Life is in the living. 

Really. 

And the proof of life is in the way life is lived. 

It is all well and good to say, “He is Risen” and realize that it is Christ in us declaring that “We are Risen.” But what effect does it have on our lives, our relationships? How does a vertical reality translate into a horizontal one? 

Love. Patience, kindness, goodness, self-control, peace, gentleness, faithfulness… Fruit of the Spirit. Too long have these been seen as virtues to be cultivated rather than the default setting of a human made in the image of the Maker, and given life with his very breath. This is what love looks like. This is the outcome of the resurrection. No longer are we enslaved to the faulty understanding that we are not all of these things without a certain amount of intense refinement. It was for our freedom that he subjected himself to the path of man that a broken system might be revealed to be useless, so we might discover that the Kingdom of God was where it always had been… within. 

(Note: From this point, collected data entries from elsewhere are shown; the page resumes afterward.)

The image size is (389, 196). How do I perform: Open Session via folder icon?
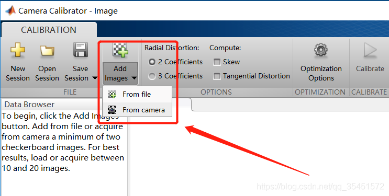47,51
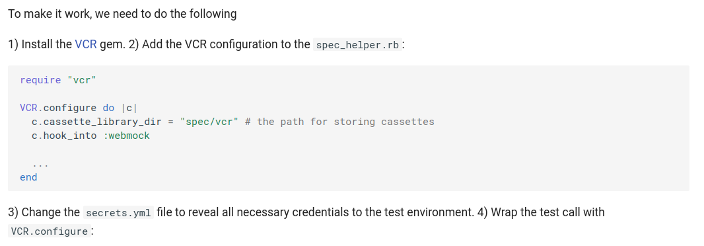The image size is (704, 246).
Task: Click the "To make it work" sentence
Action: click(122, 15)
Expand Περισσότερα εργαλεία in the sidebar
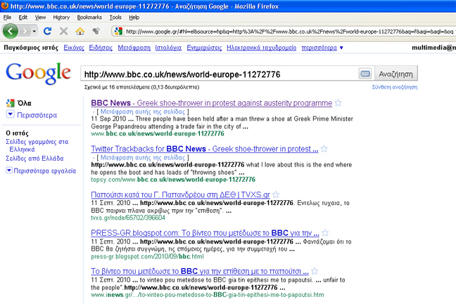 [10, 170]
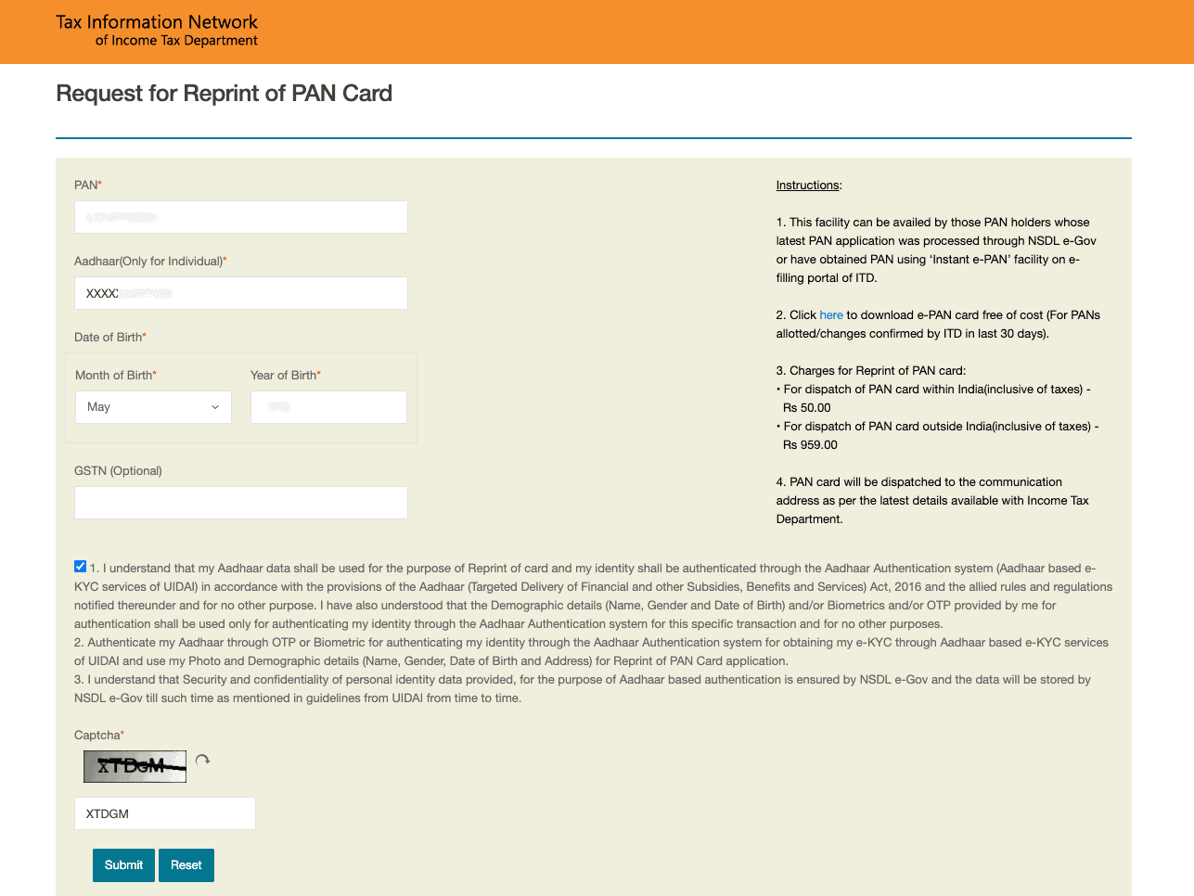This screenshot has width=1194, height=896.
Task: Select the Year of Birth field
Action: pyautogui.click(x=328, y=407)
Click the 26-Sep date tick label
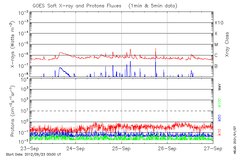237x157 pixels. pos(167,148)
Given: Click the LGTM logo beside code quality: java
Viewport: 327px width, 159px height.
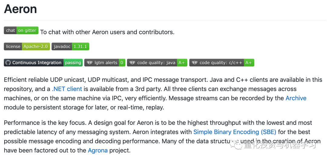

With Jesus was crucified the idea that we are separated from God, and the Sin defeated was the misunderstood identity the thought produced. If our Maker cannot love us without the mediation of sacrifice, then why should my human relationships be any different? Should not all relationships be part of the formation of my being into the image of the invisible? Religion turned creation on its head. It has been doing so for ages. 

Do we assume the Trinity laces heaven with tension? Is the flow of Divine love inhibited by selfishness? Misunderstandings? Miscommunications? Or is there security in the identity of each member of that “us” into which we were birthed at creation? Why then do we assume that our relationships need to be difficult? Humans have written so many books on how to avoid being hurt by difficult people, how to assert the self, even subject oneself to what could only be called abuse in order to cultivate humility and submissive spirit. 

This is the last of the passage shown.